図 40: The block diagram of RICH FEE.

As shown in Figure  40, RICH FEE consisted of 15 modules in 9U VME compatible crate, one Controller Modules, ten AMU/ADC Modules, two LVL1 Trigger Modules, and two Readout Modules. A Controller Module was placed in the center of crate, other modules were placed symmetrically in left and right. The brief description about these modules are presented below.

The Controller Module is a central processing unit of RICH FEE. Other modules were initialized and configured thorough this module. The configuration data were transmitted from online control system via ARCNET. Also, this module was connected to Master Timing Module via G-LINK fiber and received the timing information and the control signal. The timing signal was sent to the AMU/ADC module via Category-5 twisted pair cable.

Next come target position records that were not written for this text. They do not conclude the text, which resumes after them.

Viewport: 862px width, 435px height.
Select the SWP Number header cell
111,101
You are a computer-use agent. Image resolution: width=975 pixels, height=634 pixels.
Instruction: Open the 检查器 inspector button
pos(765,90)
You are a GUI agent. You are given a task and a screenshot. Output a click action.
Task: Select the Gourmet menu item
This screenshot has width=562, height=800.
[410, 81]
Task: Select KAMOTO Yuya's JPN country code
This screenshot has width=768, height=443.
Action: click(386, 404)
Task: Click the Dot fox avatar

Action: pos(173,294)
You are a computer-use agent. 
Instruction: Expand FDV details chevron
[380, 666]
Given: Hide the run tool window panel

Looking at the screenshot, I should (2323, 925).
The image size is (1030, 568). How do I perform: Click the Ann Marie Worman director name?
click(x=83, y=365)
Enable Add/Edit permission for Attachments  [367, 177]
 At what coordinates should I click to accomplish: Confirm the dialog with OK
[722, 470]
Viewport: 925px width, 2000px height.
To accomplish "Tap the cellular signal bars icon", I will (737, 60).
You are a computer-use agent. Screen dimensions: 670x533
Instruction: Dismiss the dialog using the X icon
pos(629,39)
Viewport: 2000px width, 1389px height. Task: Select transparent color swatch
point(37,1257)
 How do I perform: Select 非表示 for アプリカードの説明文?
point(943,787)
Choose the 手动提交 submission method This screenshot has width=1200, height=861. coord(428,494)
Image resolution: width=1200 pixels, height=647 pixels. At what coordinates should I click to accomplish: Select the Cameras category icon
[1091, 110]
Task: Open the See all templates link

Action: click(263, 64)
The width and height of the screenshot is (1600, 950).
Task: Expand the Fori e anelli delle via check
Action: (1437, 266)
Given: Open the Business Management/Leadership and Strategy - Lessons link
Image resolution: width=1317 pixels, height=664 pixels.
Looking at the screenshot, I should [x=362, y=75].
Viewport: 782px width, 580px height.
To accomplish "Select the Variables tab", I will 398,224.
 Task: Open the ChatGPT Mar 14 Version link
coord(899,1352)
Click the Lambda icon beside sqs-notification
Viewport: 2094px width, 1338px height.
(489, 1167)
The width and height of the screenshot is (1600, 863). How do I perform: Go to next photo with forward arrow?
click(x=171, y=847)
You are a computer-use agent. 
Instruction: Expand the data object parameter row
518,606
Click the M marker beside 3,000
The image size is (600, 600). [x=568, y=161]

The AMU/ADC module received the output from the pre amplifier, and recorded informations of timing and charge of the signal in an analog memory. When it was triggered, these information were digitized and sent to the Read out module. To achieve this process, the AMU/ADC Module had two kinds of ASIC chip. The one was the Integrater (Int-R) chip which had 8 channels of integraters and Time to Analog converter. The other was AMU/ADC (Analog Memory Unit/A-D Converter) chip which was comprising of 32 channels of 64 analog memory units and 12 bits A-D converters. Both chips was developed at Oak Ridge National Laboratory[2]. One AMU/ADC Module had 8 Int-R chips and the number of channel in one module was 64. The analog memory hold an integrated charge and timing information at each bunch crossing. Once the trigger signal was received, memorized data corresponding to the trigger were converted to digital data and were sent to the Readout module. Each Readout Module collected data from 5 AMU/ADC Modules via two separated bus(32 bit each) in backplane. The collected data were sent to DCM via G-LINK.

The Int-R chip was the complex of several circuits, which is shown in Fig. 41.

図 41: Block diagram of a channel of RICH chip.

図 42: Charge measurement. Pre-event and Post-event are measured.

For the charge measurement, it had charge integrater and Variable Gain Amplifier (VGA). For the timing measurement, it had Leading Edge Discriminater, Constant Fraction Discriminater, and Time to Amplitude Converter (TAC). Also, it had 2 Trigger Sum circuit, calibration circuit and various Digital to Analog Converters.

The maximum outputs of both VGA and TAC were adjusted to be 3.25V that matched the input dynamic range of AMU/ADC chips. The eight bit ADC resolution which corresponds to 500ps was required for TAC. As shown in Fig. 42, the charge information was given by

$$V_{charge}=V_{post}-V_{pre},$$

where $V_{pre}$ and $V_{post}$ were pre-event and post-event voltages, respectively. The low frequency noise was neglect after subtraction because the baseline of integrater output was a constant within 2 clocks.